● PROBLEM
Return each of the following items word for word, exactly as it appears.

● STORED ROWS
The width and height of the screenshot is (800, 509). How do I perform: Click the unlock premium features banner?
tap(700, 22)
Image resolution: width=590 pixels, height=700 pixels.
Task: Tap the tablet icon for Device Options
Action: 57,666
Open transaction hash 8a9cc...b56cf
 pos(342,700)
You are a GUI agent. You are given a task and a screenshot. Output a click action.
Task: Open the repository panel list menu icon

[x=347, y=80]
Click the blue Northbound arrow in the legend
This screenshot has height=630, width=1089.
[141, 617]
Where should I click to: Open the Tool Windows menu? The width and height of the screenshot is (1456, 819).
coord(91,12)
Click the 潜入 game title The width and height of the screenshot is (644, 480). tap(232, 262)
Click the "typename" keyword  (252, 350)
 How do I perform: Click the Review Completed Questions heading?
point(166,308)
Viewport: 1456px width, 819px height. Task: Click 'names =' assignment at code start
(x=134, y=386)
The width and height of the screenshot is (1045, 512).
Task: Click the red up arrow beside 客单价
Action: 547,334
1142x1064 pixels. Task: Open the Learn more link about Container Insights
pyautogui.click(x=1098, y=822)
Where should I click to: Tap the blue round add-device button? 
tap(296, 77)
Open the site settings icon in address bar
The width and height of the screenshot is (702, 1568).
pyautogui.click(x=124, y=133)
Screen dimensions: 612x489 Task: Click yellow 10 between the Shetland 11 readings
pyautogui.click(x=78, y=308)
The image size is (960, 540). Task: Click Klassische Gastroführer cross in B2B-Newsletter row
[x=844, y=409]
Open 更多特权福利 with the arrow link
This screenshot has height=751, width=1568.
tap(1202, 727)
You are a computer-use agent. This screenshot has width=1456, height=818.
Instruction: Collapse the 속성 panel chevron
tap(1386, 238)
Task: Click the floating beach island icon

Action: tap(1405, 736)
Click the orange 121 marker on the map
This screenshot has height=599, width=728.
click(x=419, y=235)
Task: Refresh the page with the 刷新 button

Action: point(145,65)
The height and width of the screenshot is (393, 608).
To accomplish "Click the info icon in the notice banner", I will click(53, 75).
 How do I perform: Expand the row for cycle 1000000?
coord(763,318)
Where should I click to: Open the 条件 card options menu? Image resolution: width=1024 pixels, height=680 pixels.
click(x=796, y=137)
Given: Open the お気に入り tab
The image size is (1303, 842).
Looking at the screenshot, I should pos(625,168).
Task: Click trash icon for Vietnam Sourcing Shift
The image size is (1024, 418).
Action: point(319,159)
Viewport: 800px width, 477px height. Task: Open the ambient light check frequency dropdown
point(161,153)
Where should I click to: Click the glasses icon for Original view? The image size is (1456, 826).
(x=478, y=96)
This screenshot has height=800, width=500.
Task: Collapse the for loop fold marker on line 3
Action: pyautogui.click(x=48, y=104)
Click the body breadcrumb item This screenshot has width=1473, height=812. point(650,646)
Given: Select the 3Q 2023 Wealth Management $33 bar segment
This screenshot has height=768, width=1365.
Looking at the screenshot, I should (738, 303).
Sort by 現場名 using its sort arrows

● RESPONSE
The width and height of the screenshot is (800, 509). How do I perform: Click the unlock premium features banner?
tap(700, 22)
Image resolution: width=590 pixels, height=700 pixels.
Task: Tap the tablet icon for Device Options
Action: 57,666
Open transaction hash 8a9cc...b56cf
 pos(342,700)
You are a GUI agent. You are given a task and a screenshot. Output a click action.
Task: Open the repository panel list menu icon

[x=347, y=80]
Click the blue Northbound arrow in the legend
This screenshot has height=630, width=1089.
[141, 617]
Where should I click to: Open the Tool Windows menu? The width and height of the screenshot is (1456, 819).
coord(91,12)
Click the 潜入 game title The width and height of the screenshot is (644, 480). tap(232, 262)
Click the "typename" keyword  (252, 350)
 How do I perform: Click the Review Completed Questions heading?
point(166,308)
Viewport: 1456px width, 819px height. Task: Click 'names =' assignment at code start
(x=134, y=386)
The width and height of the screenshot is (1045, 512).
Task: Click the red up arrow beside 客单价
Action: 547,334
1142x1064 pixels. Task: Open the Learn more link about Container Insights
pyautogui.click(x=1098, y=822)
Where should I click to: Tap the blue round add-device button? 
tap(296, 77)
Open the site settings icon in address bar
The width and height of the screenshot is (702, 1568).
pyautogui.click(x=124, y=133)
Screen dimensions: 612x489 Task: Click yellow 10 between the Shetland 11 readings
pyautogui.click(x=78, y=308)
The image size is (960, 540). Task: Click Klassische Gastroführer cross in B2B-Newsletter row
[x=844, y=409]
Open 更多特权福利 with the arrow link
This screenshot has height=751, width=1568.
tap(1202, 727)
You are a computer-use agent. This screenshot has width=1456, height=818.
Instruction: Collapse the 속성 panel chevron
tap(1386, 238)
Task: Click the floating beach island icon

Action: tap(1405, 736)
Click the orange 121 marker on the map
This screenshot has height=599, width=728.
click(x=419, y=235)
Task: Refresh the page with the 刷新 button

Action: point(145,65)
The height and width of the screenshot is (393, 608).
To accomplish "Click the info icon in the notice banner", I will click(53, 75).
 How do I perform: Expand the row for cycle 1000000?
coord(763,318)
Where should I click to: Open the 条件 card options menu? Image resolution: width=1024 pixels, height=680 pixels.
click(x=796, y=137)
Given: Open the お気に入り tab
The image size is (1303, 842).
Looking at the screenshot, I should pos(625,168).
Task: Click trash icon for Vietnam Sourcing Shift
The image size is (1024, 418).
Action: point(319,159)
Viewport: 800px width, 477px height. Task: Open the ambient light check frequency dropdown
point(161,153)
Where should I click to: Click the glasses icon for Original view? The image size is (1456, 826).
(x=478, y=96)
This screenshot has height=800, width=500.
Task: Collapse the for loop fold marker on line 3
Action: pyautogui.click(x=48, y=104)
Click the body breadcrumb item This screenshot has width=1473, height=812. point(650,646)
Given: Select the 3Q 2023 Wealth Management $33 bar segment
This screenshot has height=768, width=1365.
Looking at the screenshot, I should (738, 303).
Sort by 現場名 using its sort arrows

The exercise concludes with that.